### AIM OF THE TASK
Copy out the stretch of data below, from the line containing "Given: Select the" through the line containing "[x=425, y=15]", reproducing each line without any change.

### RECORDS PROVIDED
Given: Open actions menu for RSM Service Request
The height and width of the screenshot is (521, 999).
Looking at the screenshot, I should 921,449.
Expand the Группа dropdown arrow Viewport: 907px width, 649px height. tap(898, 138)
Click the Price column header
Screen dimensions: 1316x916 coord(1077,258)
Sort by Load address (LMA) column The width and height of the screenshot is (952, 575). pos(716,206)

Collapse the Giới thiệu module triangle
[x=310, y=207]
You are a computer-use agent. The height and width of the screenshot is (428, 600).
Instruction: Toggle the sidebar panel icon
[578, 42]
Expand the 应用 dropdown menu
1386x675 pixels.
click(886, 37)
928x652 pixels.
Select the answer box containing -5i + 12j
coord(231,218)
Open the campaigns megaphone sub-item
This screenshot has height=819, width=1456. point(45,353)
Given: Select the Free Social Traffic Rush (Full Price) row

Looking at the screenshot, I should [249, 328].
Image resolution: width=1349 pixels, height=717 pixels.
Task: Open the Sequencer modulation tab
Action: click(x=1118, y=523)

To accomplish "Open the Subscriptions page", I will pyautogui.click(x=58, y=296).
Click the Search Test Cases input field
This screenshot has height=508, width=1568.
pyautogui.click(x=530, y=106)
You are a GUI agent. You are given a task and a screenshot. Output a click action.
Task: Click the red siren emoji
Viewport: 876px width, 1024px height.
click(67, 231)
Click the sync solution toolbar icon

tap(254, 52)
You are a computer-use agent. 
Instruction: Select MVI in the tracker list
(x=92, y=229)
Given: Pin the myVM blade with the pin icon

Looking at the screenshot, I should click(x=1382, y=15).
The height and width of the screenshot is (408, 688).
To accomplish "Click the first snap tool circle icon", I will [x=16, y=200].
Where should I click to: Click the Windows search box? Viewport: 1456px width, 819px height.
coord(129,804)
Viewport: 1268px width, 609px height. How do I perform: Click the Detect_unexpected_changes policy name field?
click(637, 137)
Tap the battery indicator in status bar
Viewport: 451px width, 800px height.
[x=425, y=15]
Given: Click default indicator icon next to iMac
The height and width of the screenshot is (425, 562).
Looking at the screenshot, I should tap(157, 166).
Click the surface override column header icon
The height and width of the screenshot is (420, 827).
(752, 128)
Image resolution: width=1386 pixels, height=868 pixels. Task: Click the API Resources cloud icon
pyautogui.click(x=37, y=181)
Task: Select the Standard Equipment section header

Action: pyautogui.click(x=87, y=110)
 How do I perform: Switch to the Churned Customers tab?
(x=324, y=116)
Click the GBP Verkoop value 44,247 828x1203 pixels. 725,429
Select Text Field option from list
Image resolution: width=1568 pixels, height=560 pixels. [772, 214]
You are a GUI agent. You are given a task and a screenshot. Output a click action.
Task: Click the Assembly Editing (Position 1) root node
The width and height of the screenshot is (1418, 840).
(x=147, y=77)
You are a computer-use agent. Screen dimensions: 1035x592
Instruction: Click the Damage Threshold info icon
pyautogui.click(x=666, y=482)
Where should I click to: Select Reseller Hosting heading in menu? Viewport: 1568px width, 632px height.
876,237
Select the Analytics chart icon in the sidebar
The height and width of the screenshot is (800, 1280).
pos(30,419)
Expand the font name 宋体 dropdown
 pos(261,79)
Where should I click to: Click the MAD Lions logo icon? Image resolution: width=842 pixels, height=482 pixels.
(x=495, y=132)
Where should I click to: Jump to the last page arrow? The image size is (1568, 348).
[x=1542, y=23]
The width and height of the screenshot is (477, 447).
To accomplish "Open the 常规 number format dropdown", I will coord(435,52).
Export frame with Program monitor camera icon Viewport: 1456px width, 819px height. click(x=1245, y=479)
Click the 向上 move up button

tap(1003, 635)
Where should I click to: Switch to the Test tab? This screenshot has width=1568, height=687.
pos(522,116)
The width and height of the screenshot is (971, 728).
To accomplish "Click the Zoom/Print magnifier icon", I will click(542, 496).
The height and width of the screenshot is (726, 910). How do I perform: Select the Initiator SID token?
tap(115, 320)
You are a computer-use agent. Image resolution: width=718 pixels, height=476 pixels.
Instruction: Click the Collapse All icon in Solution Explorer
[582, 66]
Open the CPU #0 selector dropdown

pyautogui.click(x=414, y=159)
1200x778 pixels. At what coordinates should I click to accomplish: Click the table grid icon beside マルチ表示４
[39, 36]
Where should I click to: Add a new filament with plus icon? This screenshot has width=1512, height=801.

### RESULT
Given: Select the Free Social Traffic Rush (Full Price) row

Looking at the screenshot, I should [249, 328].
Image resolution: width=1349 pixels, height=717 pixels.
Task: Open the Sequencer modulation tab
Action: click(x=1118, y=523)

To accomplish "Open the Subscriptions page", I will pyautogui.click(x=58, y=296).
Click the Search Test Cases input field
This screenshot has height=508, width=1568.
pyautogui.click(x=530, y=106)
You are a GUI agent. You are given a task and a screenshot. Output a click action.
Task: Click the red siren emoji
Viewport: 876px width, 1024px height.
click(67, 231)
Click the sync solution toolbar icon

tap(254, 52)
You are a computer-use agent. 
Instruction: Select MVI in the tracker list
(x=92, y=229)
Given: Pin the myVM blade with the pin icon

Looking at the screenshot, I should click(x=1382, y=15).
The height and width of the screenshot is (408, 688).
To accomplish "Click the first snap tool circle icon", I will [x=16, y=200].
Where should I click to: Click the Windows search box? Viewport: 1456px width, 819px height.
coord(129,804)
Viewport: 1268px width, 609px height. How do I perform: Click the Detect_unexpected_changes policy name field?
click(637, 137)
Tap the battery indicator in status bar
Viewport: 451px width, 800px height.
[x=425, y=15]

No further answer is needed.